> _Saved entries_

[Start of section]

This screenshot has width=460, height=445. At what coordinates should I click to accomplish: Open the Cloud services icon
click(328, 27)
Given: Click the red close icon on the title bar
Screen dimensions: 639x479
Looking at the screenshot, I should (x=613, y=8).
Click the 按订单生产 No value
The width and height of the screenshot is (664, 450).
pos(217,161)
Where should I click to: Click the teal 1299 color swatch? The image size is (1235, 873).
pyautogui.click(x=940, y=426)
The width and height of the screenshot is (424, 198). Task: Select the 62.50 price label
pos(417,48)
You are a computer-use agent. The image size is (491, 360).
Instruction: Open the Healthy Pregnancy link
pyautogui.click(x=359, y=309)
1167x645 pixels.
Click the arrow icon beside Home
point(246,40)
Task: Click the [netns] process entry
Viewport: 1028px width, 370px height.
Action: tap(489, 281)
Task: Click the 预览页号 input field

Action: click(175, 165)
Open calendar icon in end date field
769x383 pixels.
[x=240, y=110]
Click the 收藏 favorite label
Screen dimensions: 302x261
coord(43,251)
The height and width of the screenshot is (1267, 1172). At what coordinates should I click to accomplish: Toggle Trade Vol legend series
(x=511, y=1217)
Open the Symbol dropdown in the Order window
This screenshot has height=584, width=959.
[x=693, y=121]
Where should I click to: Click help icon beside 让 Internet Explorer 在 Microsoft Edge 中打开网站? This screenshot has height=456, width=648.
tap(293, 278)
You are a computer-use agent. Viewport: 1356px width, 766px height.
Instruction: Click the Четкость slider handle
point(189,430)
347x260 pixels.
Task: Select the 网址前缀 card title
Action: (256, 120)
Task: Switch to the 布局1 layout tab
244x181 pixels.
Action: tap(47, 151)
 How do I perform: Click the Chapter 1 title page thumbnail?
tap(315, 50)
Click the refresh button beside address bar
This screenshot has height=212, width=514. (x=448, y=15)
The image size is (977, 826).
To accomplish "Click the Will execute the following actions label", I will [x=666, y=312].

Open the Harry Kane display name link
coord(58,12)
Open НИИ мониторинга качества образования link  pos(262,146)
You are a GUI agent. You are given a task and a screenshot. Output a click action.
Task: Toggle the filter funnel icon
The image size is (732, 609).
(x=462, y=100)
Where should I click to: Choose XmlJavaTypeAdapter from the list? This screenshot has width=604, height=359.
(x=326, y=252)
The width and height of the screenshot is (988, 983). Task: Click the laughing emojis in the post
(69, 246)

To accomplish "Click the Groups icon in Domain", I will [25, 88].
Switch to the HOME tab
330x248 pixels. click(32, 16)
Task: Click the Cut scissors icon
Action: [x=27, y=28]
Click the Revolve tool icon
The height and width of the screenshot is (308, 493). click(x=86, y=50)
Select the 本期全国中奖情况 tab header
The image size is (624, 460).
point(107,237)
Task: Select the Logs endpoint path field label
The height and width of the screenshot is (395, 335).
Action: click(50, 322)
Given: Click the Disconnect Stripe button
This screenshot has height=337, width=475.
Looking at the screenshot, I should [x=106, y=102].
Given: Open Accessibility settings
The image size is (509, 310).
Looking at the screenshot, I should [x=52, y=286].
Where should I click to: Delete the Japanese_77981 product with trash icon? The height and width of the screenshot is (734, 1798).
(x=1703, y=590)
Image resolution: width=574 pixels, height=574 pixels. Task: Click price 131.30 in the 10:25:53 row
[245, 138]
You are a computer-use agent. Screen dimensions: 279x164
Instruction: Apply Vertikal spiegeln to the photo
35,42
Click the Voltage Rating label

[End of section]

> _Exercise description_
Please retype all of the records above exactly as they are.

> _Solution below_
This screenshot has width=460, height=445. At what coordinates should I click to accomplish: Open the Cloud services icon
click(328, 27)
Given: Click the red close icon on the title bar
Screen dimensions: 639x479
Looking at the screenshot, I should (x=613, y=8).
Click the 按订单生产 No value
The width and height of the screenshot is (664, 450).
pos(217,161)
Where should I click to: Click the teal 1299 color swatch? The image size is (1235, 873).
pyautogui.click(x=940, y=426)
The width and height of the screenshot is (424, 198). Task: Select the 62.50 price label
pos(417,48)
You are a computer-use agent. The image size is (491, 360).
Instruction: Open the Healthy Pregnancy link
pyautogui.click(x=359, y=309)
1167x645 pixels.
Click the arrow icon beside Home
point(246,40)
Task: Click the [netns] process entry
Viewport: 1028px width, 370px height.
Action: tap(489, 281)
Task: Click the 预览页号 input field

Action: click(175, 165)
Open calendar icon in end date field
769x383 pixels.
[x=240, y=110]
Click the 收藏 favorite label
Screen dimensions: 302x261
coord(43,251)
The height and width of the screenshot is (1267, 1172). At what coordinates should I click to accomplish: Toggle Trade Vol legend series
(x=511, y=1217)
Open the Symbol dropdown in the Order window
This screenshot has height=584, width=959.
[x=693, y=121]
Where should I click to: Click help icon beside 让 Internet Explorer 在 Microsoft Edge 中打开网站? This screenshot has height=456, width=648.
tap(293, 278)
You are a computer-use agent. Viewport: 1356px width, 766px height.
Instruction: Click the Четкость slider handle
point(189,430)
347x260 pixels.
Task: Select the 网址前缀 card title
Action: (256, 120)
Task: Switch to the 布局1 layout tab
244x181 pixels.
Action: tap(47, 151)
 How do I perform: Click the Chapter 1 title page thumbnail?
tap(315, 50)
Click the refresh button beside address bar
This screenshot has height=212, width=514. (x=448, y=15)
The image size is (977, 826).
To accomplish "Click the Will execute the following actions label", I will [x=666, y=312].

Open the Harry Kane display name link
coord(58,12)
Open НИИ мониторинга качества образования link  pos(262,146)
You are a GUI agent. You are given a task and a screenshot. Output a click action.
Task: Toggle the filter funnel icon
The image size is (732, 609).
(x=462, y=100)
Where should I click to: Choose XmlJavaTypeAdapter from the list? This screenshot has width=604, height=359.
(x=326, y=252)
The width and height of the screenshot is (988, 983). Task: Click the laughing emojis in the post
(69, 246)

To accomplish "Click the Groups icon in Domain", I will [25, 88].
Switch to the HOME tab
330x248 pixels. click(32, 16)
Task: Click the Cut scissors icon
Action: [x=27, y=28]
Click the Revolve tool icon
The height and width of the screenshot is (308, 493). click(x=86, y=50)
Select the 本期全国中奖情况 tab header
The image size is (624, 460).
point(107,237)
Task: Select the Logs endpoint path field label
The height and width of the screenshot is (395, 335).
Action: click(50, 322)
Given: Click the Disconnect Stripe button
This screenshot has height=337, width=475.
Looking at the screenshot, I should [x=106, y=102].
Given: Open Accessibility settings
The image size is (509, 310).
Looking at the screenshot, I should [x=52, y=286].
Where should I click to: Delete the Japanese_77981 product with trash icon? The height and width of the screenshot is (734, 1798).
(x=1703, y=590)
Image resolution: width=574 pixels, height=574 pixels. Task: Click price 131.30 in the 10:25:53 row
[245, 138]
You are a computer-use agent. Screen dimensions: 279x164
Instruction: Apply Vertikal spiegeln to the photo
35,42
Click the Voltage Rating label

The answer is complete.